A counter demonstration is also planned by opposition group Leicester Unite Against Fascism (LUAF).
It too has been offered a set route for a march and its response is also awaited.
City mayor Sir Peter Soulsby said: “None of us wants these marches to take place but looking at what happened in Leicester and other cities last year, we believe the marches will cause less disruption than the static demonstrations of October 2010.”
The proposed routes begin outside the city centre but would allow both groups to march past landmarks – the Clock Tower, in the EDL’s case, while the LUAF march would take in the Town Hall.
Over the past two weeks, some opponents of the EDL have been calling for the council to apply for a ban on the march – as it did in October 2010.
That protest degenerated into violence as people within a cordoned-off area reserved for the EDL threw bricks, bottles, coins and fireworks at police.
Police said yesterday they were preparing for up to 1,100 EDL supporters, while the strength of support for LUAF protest is unknown.
The group mustered about 700 people in 2010.
Up to 2,000 police officers, drawn from more than a dozen forces, will be in the city centre on the day.
The marchers will be surrounded on all sides as they make their way through the city. The protests are expected to pass through the city centre between 12.30pm and 2pm.
Chief Superintendent Rob Nixon, the city’s senior officer, said: “We have used our experience of policing football and rugby matches, the disturbances in the summer and the protest in October 2010 in the planning for Saturday and are putting together a plan to ensure that there is as little disruption as possible to normal city centre business.

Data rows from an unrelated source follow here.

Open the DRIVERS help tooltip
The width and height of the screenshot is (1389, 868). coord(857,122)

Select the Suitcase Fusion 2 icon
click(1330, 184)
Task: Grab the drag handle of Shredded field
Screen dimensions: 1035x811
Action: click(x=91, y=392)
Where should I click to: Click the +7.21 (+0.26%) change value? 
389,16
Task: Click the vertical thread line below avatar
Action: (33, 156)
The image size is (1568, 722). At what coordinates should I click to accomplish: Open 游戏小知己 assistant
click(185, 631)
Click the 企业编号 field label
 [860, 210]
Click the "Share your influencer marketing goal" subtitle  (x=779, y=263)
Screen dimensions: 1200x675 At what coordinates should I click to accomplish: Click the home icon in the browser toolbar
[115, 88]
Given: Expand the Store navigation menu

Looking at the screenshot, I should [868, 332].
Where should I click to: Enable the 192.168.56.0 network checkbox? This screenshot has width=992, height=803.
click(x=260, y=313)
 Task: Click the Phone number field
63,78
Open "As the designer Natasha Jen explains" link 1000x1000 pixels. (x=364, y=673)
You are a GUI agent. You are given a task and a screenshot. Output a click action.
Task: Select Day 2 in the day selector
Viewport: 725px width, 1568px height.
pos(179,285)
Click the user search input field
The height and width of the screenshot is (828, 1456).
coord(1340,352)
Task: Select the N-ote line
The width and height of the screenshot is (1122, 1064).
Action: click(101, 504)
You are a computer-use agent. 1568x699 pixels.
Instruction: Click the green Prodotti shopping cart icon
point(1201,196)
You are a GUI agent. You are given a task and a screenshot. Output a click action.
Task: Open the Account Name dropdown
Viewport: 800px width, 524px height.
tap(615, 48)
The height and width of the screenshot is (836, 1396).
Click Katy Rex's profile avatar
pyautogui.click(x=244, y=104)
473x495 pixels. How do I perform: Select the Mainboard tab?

“Both the EDL and Leicester UAF came to us with a plan of where they would like to march.
“These were both carefully risk assessed and it was this which formed the basis of any negotiations with the event organisers.
“There has been lots of dialogue between the organisers, the police and the city council to get to this point.”
Beat officers will also be on duty in their neighbourhoods.
All police leave has been cancelled.
The city centre was brought to a virtual standstill in 2010 when the EDL staged a protest in Humberstone Gate East.